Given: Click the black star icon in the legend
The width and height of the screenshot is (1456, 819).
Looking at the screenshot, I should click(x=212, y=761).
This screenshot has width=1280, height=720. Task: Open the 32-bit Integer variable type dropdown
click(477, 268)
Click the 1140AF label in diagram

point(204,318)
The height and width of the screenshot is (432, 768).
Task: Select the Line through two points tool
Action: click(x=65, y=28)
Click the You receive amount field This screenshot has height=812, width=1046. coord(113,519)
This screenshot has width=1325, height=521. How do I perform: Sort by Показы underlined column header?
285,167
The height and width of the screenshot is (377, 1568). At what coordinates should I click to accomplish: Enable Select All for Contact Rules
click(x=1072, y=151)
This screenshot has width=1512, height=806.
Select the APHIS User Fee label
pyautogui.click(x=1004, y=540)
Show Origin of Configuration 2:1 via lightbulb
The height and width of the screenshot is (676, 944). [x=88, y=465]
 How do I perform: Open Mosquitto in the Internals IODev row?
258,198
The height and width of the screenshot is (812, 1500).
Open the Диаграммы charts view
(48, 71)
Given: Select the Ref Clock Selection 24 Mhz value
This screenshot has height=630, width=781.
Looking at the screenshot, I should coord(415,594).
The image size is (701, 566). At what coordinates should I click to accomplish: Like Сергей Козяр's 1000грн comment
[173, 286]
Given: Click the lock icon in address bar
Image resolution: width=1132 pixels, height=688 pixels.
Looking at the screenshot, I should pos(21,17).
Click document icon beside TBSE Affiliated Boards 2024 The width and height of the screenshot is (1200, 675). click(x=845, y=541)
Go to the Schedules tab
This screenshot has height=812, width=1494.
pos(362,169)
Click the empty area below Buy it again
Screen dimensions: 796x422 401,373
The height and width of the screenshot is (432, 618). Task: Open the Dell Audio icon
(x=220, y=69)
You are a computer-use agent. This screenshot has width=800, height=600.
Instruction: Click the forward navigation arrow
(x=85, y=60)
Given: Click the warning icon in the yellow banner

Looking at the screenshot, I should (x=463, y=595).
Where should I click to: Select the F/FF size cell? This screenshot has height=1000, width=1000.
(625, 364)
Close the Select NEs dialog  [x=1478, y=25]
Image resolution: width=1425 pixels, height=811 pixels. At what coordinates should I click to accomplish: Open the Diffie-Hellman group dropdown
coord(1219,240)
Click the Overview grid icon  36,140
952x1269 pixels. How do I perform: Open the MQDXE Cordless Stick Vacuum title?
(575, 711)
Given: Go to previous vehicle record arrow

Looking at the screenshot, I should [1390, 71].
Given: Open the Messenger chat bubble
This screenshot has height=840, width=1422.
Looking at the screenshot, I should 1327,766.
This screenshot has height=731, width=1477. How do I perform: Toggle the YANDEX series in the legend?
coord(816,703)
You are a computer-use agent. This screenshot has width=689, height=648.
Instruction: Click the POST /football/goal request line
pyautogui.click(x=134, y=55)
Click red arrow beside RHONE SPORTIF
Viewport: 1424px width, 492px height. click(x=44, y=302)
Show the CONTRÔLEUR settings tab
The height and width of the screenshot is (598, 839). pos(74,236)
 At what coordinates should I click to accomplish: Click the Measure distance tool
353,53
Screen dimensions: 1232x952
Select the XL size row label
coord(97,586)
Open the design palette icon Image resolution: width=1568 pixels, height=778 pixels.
——————————
PROMPT:
Only lines containing the word "agent" should be copied from the material above.

RESULT OF THE TASK:
You are a computer-use agent. This screenshot has width=800, height=600.
You are a computer-use agent. This screenshot has width=689, height=648.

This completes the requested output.